**Directions for this task**. Output the items as a Markdown table with the columns Row and Line, beginning at the line that contains "This screenshot has width=674, height=455." and stopping after the line that contains "point(363,13)", leaving out blank lines. Number each row in the Row column and put the line's text in the Line column.

**Provided data**.
──────────────────────────────
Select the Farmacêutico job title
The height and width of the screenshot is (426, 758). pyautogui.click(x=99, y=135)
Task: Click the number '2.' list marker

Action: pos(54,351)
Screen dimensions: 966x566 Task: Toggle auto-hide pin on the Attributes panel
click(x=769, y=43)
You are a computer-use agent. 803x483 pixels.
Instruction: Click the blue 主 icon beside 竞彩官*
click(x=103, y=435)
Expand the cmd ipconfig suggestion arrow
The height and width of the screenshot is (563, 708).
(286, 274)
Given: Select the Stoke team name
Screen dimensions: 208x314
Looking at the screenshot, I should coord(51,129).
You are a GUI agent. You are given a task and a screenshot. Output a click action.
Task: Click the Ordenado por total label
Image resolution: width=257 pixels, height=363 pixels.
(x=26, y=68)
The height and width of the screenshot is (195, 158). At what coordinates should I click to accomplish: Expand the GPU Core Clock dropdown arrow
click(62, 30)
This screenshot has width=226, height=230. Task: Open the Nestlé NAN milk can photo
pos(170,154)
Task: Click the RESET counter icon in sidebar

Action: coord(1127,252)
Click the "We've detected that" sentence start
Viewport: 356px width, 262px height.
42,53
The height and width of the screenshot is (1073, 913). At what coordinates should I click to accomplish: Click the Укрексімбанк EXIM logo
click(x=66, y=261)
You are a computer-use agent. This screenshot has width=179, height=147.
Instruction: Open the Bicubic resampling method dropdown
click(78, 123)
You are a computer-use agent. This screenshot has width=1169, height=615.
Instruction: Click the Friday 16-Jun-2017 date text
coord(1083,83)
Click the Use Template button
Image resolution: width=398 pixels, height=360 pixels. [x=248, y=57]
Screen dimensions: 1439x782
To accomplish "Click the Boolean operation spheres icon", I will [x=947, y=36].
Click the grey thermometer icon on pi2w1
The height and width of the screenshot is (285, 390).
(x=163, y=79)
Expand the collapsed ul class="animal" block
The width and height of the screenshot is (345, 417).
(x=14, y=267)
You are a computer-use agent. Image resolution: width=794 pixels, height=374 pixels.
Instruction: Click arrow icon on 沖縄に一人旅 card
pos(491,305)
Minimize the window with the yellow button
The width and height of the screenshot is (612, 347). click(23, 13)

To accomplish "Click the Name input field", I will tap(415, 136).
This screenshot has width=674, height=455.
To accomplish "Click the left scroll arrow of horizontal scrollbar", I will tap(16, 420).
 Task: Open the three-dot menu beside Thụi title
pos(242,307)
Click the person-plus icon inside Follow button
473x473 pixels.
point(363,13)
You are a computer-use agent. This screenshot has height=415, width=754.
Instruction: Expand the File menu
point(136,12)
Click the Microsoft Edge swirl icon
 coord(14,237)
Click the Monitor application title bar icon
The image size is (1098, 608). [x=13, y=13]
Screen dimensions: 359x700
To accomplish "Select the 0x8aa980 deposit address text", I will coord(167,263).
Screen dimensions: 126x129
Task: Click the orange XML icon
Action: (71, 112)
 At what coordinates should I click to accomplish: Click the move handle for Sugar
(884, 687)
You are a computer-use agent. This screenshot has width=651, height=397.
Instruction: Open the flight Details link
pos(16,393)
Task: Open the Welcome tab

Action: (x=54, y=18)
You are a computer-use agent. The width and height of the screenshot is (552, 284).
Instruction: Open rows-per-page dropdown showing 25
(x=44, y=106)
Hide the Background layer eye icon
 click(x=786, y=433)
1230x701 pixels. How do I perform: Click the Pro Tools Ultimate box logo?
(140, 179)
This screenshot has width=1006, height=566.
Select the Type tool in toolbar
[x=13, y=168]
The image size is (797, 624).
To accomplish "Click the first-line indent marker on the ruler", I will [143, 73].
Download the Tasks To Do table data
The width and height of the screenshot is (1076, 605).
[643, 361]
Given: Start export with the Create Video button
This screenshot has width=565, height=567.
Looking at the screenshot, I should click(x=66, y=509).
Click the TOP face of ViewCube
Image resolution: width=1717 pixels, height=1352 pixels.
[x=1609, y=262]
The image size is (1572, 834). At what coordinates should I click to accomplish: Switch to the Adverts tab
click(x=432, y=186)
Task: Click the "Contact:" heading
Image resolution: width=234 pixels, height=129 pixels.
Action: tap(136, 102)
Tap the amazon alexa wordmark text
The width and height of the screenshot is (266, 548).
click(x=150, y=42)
──────────────────────────────
**Solution to the exercise**.
| Row | Line |
|---|---|
| 1 | This screenshot has width=674, height=455. |
| 2 | To accomplish "Click the left scroll arrow of horizontal scrollbar", I will tap(16, 420). |
| 3 |  Task: Open the three-dot menu beside Thụi title |
| 4 | pos(242,307) |
| 5 | Click the person-plus icon inside Follow button |
| 6 | 473x473 pixels. |
| 7 | point(363,13) |